● **What is required**: Collect every line of the records below that contains the word "solvents".
━━━━━ Material for the task
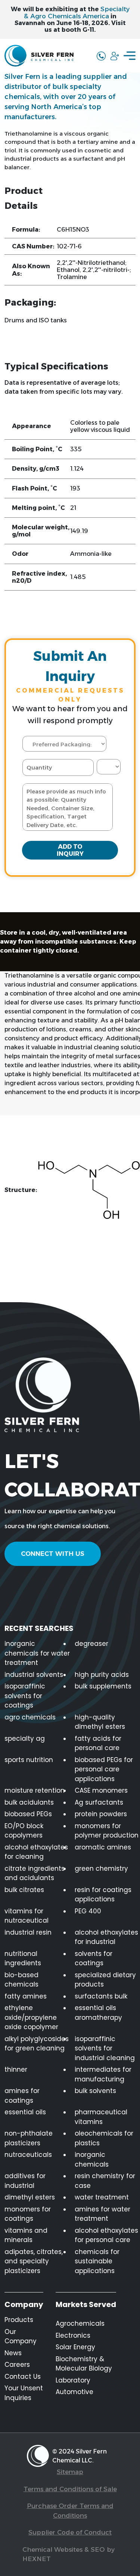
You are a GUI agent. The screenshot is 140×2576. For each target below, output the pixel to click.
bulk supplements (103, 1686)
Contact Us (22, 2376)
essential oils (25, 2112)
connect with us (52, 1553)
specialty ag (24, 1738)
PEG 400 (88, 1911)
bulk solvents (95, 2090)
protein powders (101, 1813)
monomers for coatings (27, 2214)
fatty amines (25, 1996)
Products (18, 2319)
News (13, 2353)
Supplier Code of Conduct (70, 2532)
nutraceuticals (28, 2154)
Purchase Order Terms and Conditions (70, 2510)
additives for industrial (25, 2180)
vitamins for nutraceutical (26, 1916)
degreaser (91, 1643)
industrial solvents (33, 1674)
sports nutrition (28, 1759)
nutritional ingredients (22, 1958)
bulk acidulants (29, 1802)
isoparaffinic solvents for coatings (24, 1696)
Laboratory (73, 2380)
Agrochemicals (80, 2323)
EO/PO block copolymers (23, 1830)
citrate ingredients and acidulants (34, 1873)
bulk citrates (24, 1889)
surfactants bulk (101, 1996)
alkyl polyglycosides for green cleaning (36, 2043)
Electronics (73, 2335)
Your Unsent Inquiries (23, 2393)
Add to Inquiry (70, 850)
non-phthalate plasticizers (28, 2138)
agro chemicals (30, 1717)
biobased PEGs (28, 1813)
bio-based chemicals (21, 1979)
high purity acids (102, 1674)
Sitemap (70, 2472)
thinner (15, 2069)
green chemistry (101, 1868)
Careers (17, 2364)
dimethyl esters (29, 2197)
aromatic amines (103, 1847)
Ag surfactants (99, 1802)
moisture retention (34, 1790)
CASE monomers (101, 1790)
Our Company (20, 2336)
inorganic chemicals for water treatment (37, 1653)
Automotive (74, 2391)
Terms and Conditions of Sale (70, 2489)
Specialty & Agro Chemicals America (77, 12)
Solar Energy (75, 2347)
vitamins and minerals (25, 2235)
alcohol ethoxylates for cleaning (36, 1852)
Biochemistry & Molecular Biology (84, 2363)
━━━━━━━━━━
━━━━━ Material for the task
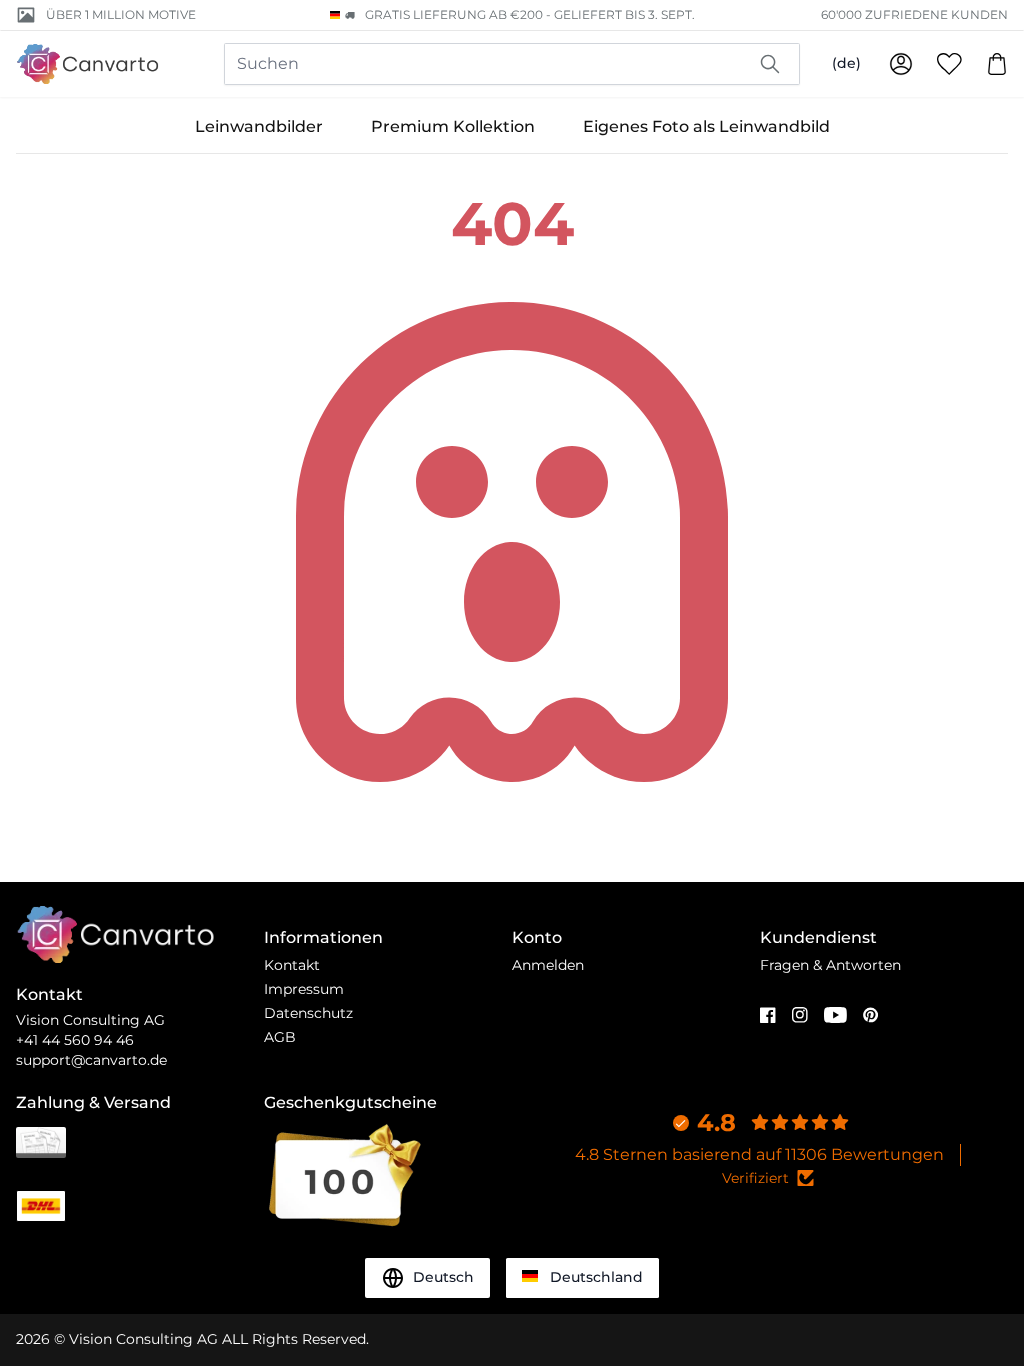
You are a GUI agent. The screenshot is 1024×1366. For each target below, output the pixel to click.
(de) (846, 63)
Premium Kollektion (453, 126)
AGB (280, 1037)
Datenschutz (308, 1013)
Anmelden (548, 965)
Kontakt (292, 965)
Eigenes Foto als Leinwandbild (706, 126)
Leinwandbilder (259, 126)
━━━━━━━━━━
━━━━━ Material for the task
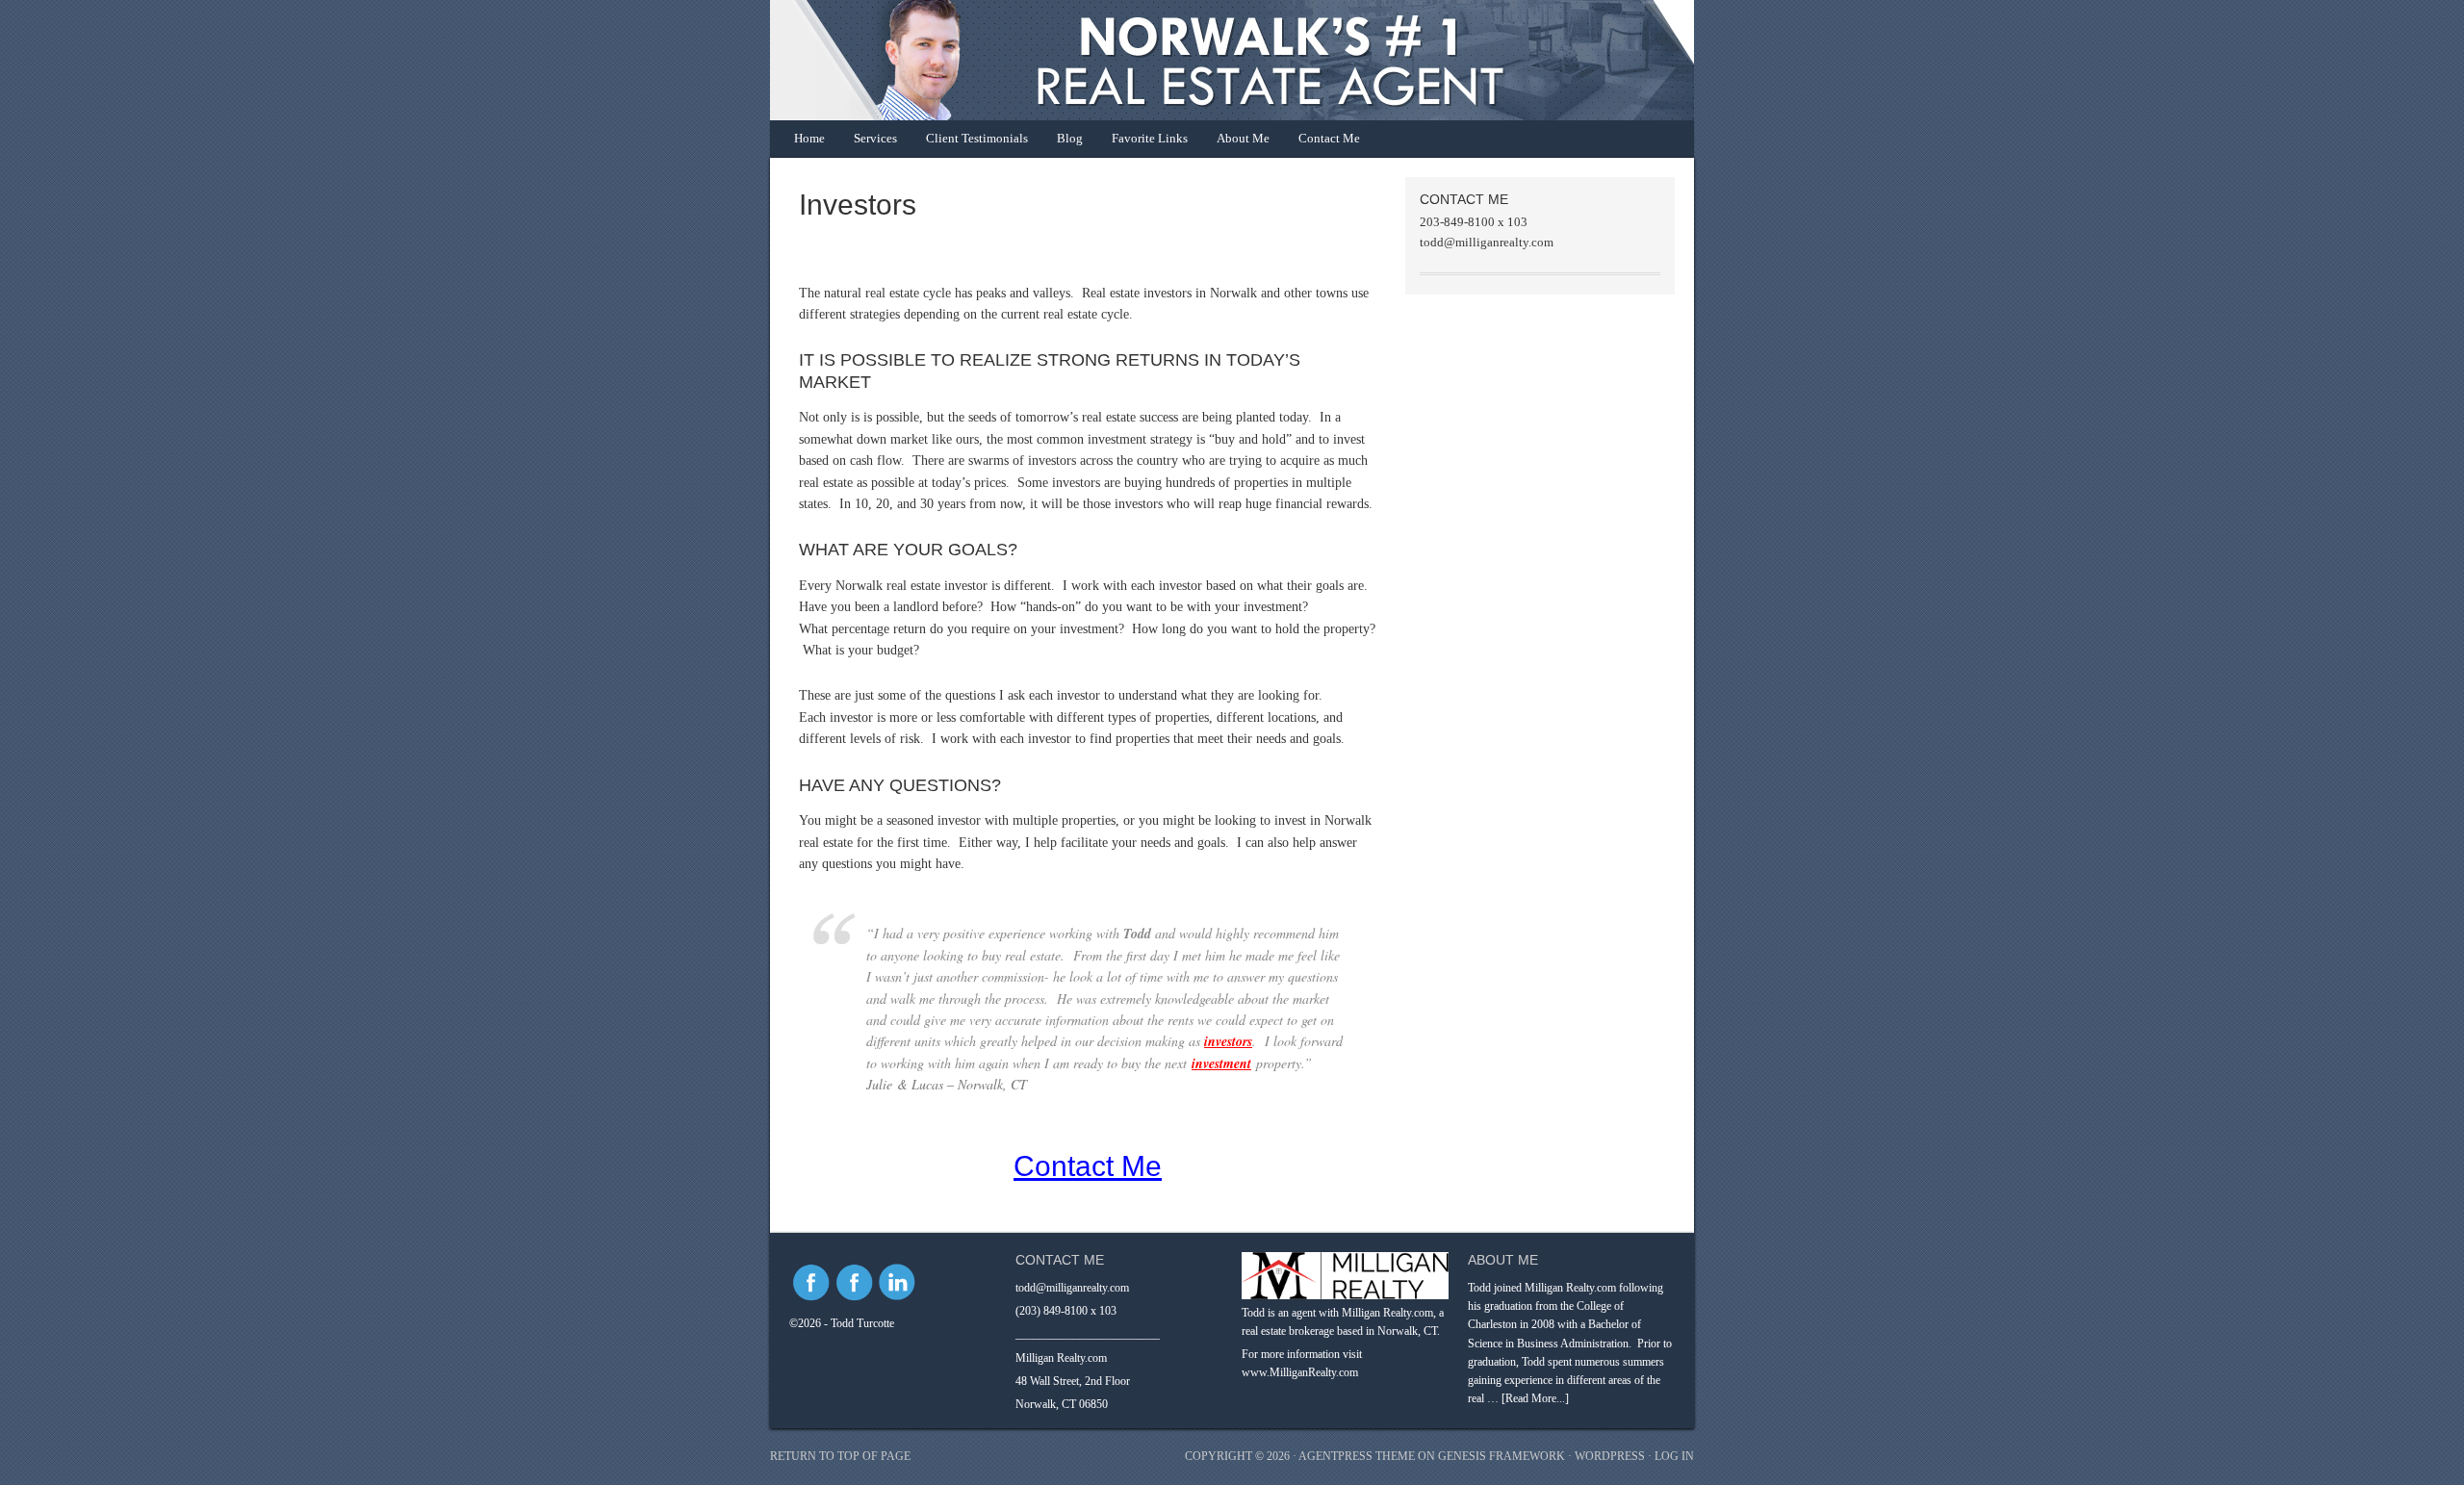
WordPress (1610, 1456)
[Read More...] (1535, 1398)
━━━━━━━━━━
● **Output for this exercise**:
bulk solvents (95, 2090)
industrial solvents (33, 1674)
isoparaffinic solvents for coatings (24, 1696)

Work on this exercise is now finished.